L'épouvantable peur d'Epiphanie Frayeur, T2 (couverture)

J’avais adoré le premier tome dans lequel une fillette apprenait à vivre avec sa peur et la parution d’une suite m’avait laissée dubitative tant le premier opus se suffisait à lui-même. Or, j’ai été séduite par ce second tome dans lequel Épiphanie tente de rattraper le temps perdu et de vivre l’enfance qu’elle n’a pas vécue à cause de sa peur.

C’est donc un nouveau voyage initiatique qu’elle entame, toujours à l’aide de son étrange guide flottant dans les airs par manque de sérieux. D’un parc d’attraction désaffecté à un cinéma rempli de visages familiers en passant par un coffre à jouet et une cabane dans les arbres, Épiphanie continue son périple pour trouver en elle-même les solutions à ses problèmes.

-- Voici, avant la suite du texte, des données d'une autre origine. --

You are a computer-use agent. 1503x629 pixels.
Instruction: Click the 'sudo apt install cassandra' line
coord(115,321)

Une fois encore, c’est finalement très réussi. J’ai été très touchée par ce regard en arrière, ce sentiment de regret des choses ratées, ce cheminement vers l’apaisement. Encore une fois, ce tome regorge de métaphores malignes, de clins d’œil et de références, pour une lecture des plus réjouissantes.

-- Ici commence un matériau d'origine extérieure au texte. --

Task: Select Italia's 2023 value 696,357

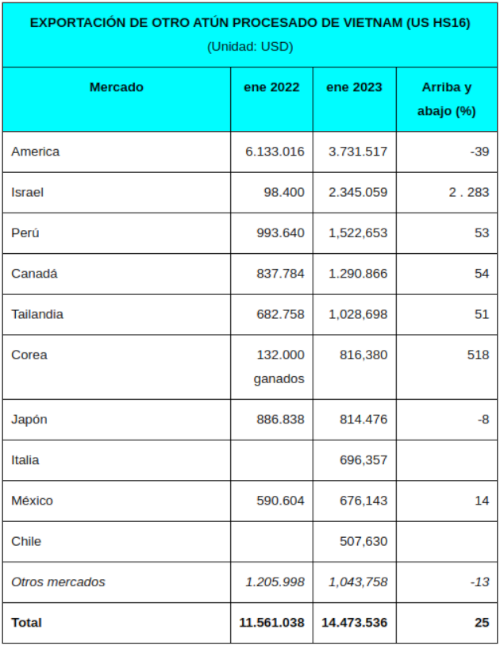Action: 363,460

Onirique, profond, riche, ce second tome tient toutes ses promesses tandis que Clément Lefèvre m’a une fois de plus charmée par la douceur de ses illustrations.

L’épouvantable peur d’Épiphanie Frayeur, tome 2, Le temps perdu, Séverine Gauthier (scénario) et Clément Lefèvre (dessins). Éditions Soleil, coll. Métamorphose, 2020. 80 pages.